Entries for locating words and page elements

——

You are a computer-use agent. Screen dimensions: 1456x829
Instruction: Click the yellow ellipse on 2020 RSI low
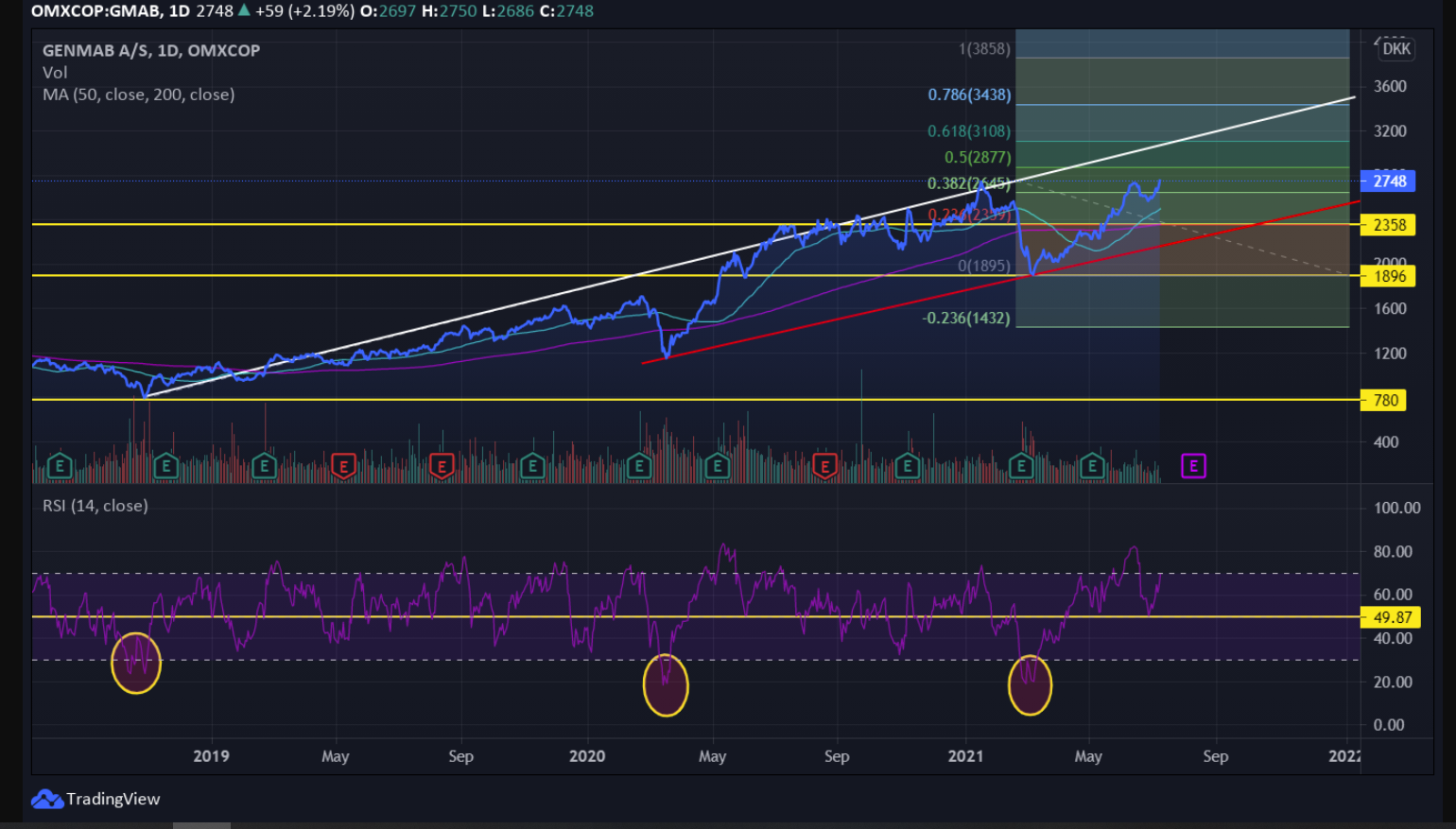(666, 685)
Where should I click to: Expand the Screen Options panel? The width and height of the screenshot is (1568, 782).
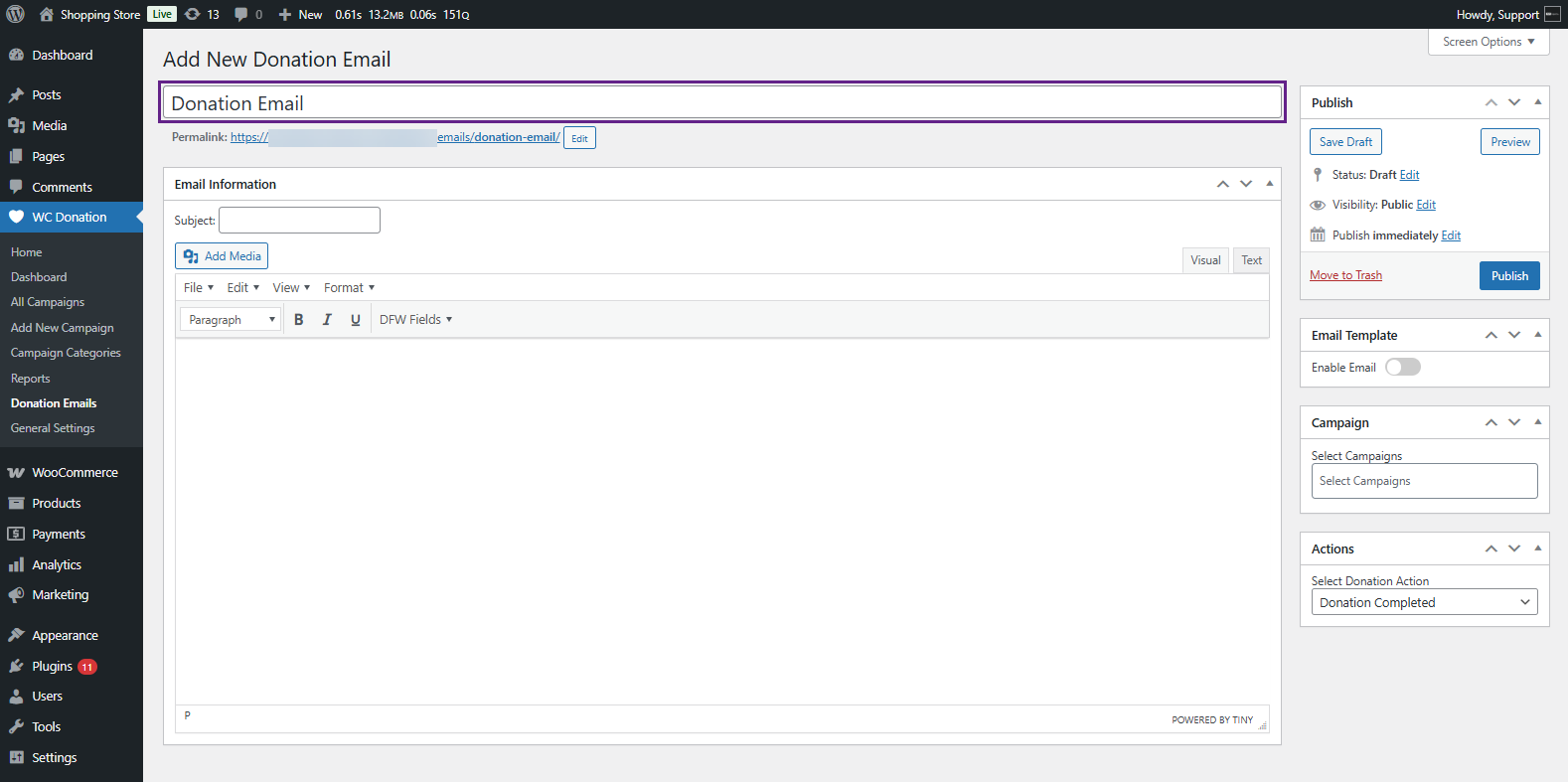(x=1488, y=42)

——

### WRITTEN INSTRUCTION:
Can you transcribe every one of the records above word for word, leaving out the pictures?

### THE COMPLETED TASK:
You are a computer-use agent. Screen dimensions: 1456x829
Instruction: Click the yellow ellipse on 2020 RSI low
(666, 685)
Where should I click to: Expand the Screen Options panel? The width and height of the screenshot is (1568, 782).
(x=1488, y=42)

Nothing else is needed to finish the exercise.